Ghost in the Machine
Facts and Figures
Run time: 95 mins
In Theaters: Wednesday 29th December 1993
Distributed by: Anchor Bay Entertainment
Production compaines: Twentieth Century Fox Film Corporation
Contactmusic.com: 2 / 5
Rotten Tomatoes: 13%
Fresh: 1 Rotten: 7
IMDB: 4.3 / 10
Ghost in the Machine Review
Debuting before uncaring audiences in 1993, director Rachel Talalay's (Tank Girl) Ghost in the Machine is a derivative sci-fi/horror hybrid that adds nothing new to the old "amok machine" genre that is represented best by director Donald Cammell's Demon Seed. The plot concerns Karl, the "Address Book Killer," (the horror!) played by Ted Marcoux (Dark Blue), who is killed in a freak accident and has his ever-living and ever-evil soul transferred directly into the power supply. (Don't even ask.) Karl roams the electric highway, possessing all manner of gadgets and kitchenware, as he stalks lovely Karen Allen and her son.

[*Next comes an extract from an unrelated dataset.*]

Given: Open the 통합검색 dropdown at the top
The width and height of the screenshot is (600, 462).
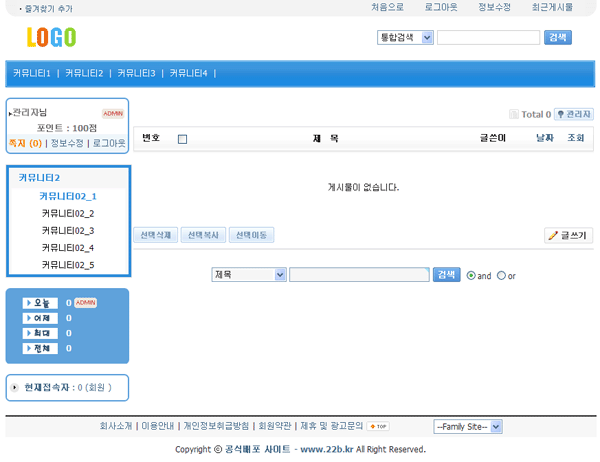Looking at the screenshot, I should tap(405, 38).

Director Talalay, run into the wilds of television after this fiasco and the ill-fated Tank Girl, has a nice style. She's appropriated Dario Argento's swooping camera and swirling colors and we get some really nice macro POV shots as Karl makes his way through the machinery. But when it's all style and no substance, the movie quickly bores. The pacing lags, the special effects are decent but stupid and the over-the-top murder set pieces (the guy in the microwave is certainly memorable) are laughable. (You'll certainly never look at automatic pool covers the same way again.) The screenwriting pair of William Davies and William Osborne, who thrilled audiences with Twins, should have known better, but judging from their more recent output, still don't.
First billed Karen Allen, best known for her screechy role in Raiders of the Lost Ark, turns in a "where the hell has she been?" performance, and her obnoxious son, played by Wil Horneff, is suitably, well, obnoxious.
A reboot is definitely in order here.